=== Begin Enclosure ===
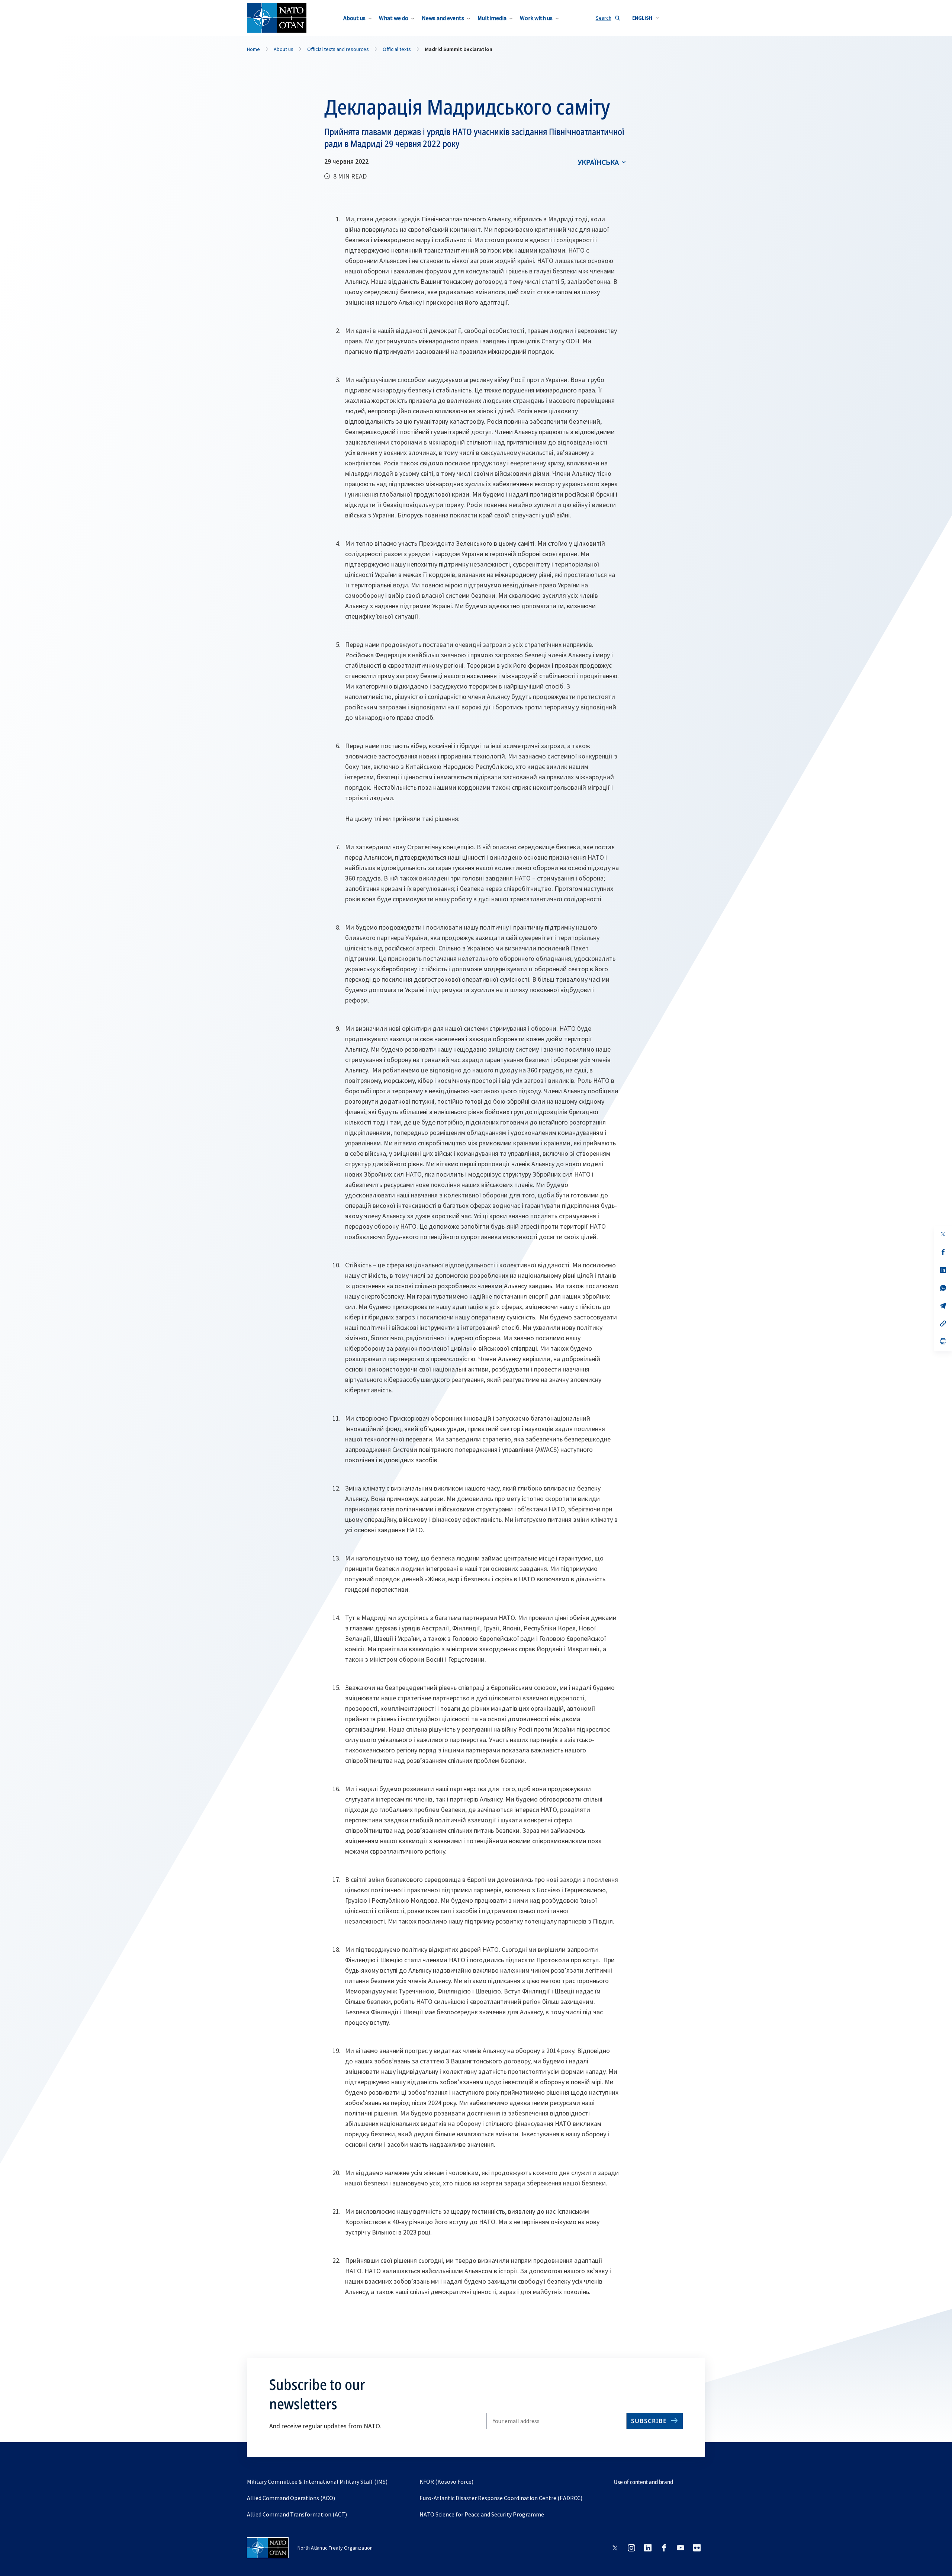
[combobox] (645, 17)
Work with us (536, 18)
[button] (645, 17)
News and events (443, 18)
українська (598, 162)
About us (354, 18)
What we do (393, 18)
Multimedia (491, 18)
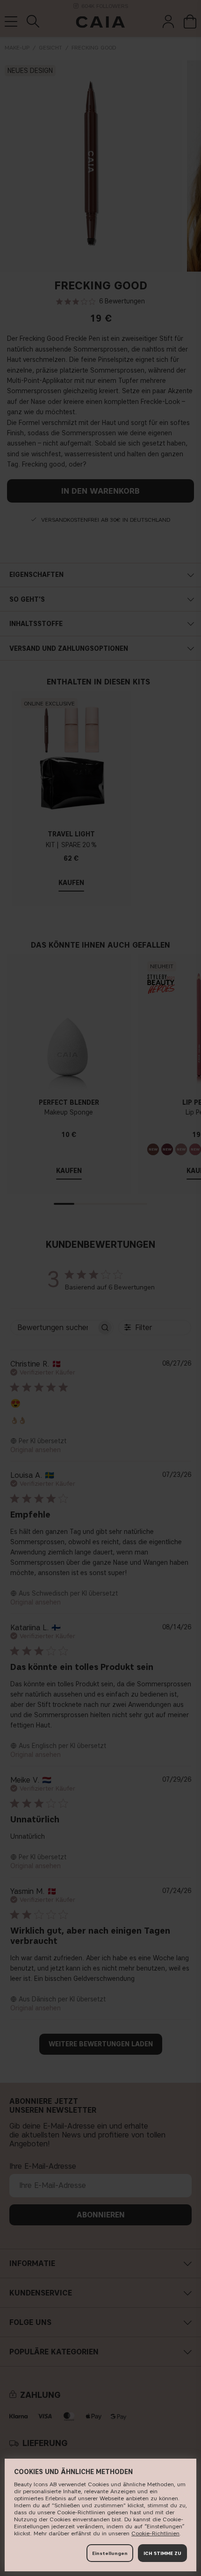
=== End Enclosure ===
▶ [Exercise instructions] When you copy the data, keep every line exact and drop the pictures.

▶ [Result for this exercise]
[combobox] (645, 17)
Work with us (536, 18)
[button] (645, 17)
News and events (443, 18)
українська (598, 162)
About us (354, 18)
What we do (393, 18)
Multimedia (491, 18)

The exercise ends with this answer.